Labour leader Jeremy Corbyn has denied the party is on the defensive during his first visit of the election campaign in Wales.
With less than a week to go to the vote, Mr Corbyn is spending two days touring the country.
He held a rally in Swansea between visits to Barry and Carmarthen on Saturday.
“It makes sense to elect a Labour government and that means gaining constituencies,” he said.
Mr Corbyn said the party would “make our voices heard this weekend” with just days left to win votes ahead of Thursday’s poll.
He is the last of the major party leaders to visit Wales since election campaigning began last month.
It is also the first time he has visited since Welsh Labour leader Mark Drakeford described him as a “Marmite figure” among the party’s supporters.
Mr Drakeford said Mr Corbyn appealed to younger voters but some traditional Welsh Labour voters were put off.
However Mr Corbyn responded: “A lot of people like Marmite, it’s good for them.”
He added: “I am campaigning on our manifesto and it’s getting a good reception because people are fed up with the levels of poverty and inequality all across the UK and a Labour government would invest properly in the future.
“We would reverse the injustice of the universal credit system and help end some of that.
“But it’s also a government that will not allow our NHS to be sold to the United States and we would expose what this government is doing.”
Mr Corbyn refused to comment on opinion polls, which show Labour lagging behind Boris Johnson’s Conservatives.

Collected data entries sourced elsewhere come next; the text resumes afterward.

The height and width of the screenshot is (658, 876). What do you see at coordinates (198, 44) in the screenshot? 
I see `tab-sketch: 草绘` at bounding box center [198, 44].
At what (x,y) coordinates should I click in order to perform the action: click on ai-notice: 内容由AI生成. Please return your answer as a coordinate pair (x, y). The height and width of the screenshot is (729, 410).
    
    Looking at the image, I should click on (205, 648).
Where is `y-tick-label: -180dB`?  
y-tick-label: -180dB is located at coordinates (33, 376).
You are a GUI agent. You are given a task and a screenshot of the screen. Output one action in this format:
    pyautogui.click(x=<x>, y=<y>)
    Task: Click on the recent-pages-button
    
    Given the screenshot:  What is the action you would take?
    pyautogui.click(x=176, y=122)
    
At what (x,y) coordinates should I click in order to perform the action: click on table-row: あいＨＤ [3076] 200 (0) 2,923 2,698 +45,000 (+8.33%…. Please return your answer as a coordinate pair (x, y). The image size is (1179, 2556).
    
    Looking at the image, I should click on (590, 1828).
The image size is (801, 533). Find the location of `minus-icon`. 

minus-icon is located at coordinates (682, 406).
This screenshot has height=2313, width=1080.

Asked if this election was a test of Labour’s resilience in Wales – where it is defending 28 seats – Mr Corbyn said his party was “very determined” to win the election.
“We are going out with a transformative, fully-costed manifesto that will improve the life chances of all of the people across the UK. I’m very proud of it.”
Having served coffee in Barry and pulled pints in Carmarthen, Mr Corbyn will travel to Bangor and Conwy on Sunday.
“I’m excited to be back in Wales on the last weekend before polling day to bring our message of hope that Labour will build a fairer, more equal society,” he said.
“I have been to more constituencies that any other party leader, and I have travelled further than any other party leader. I enjoy it.”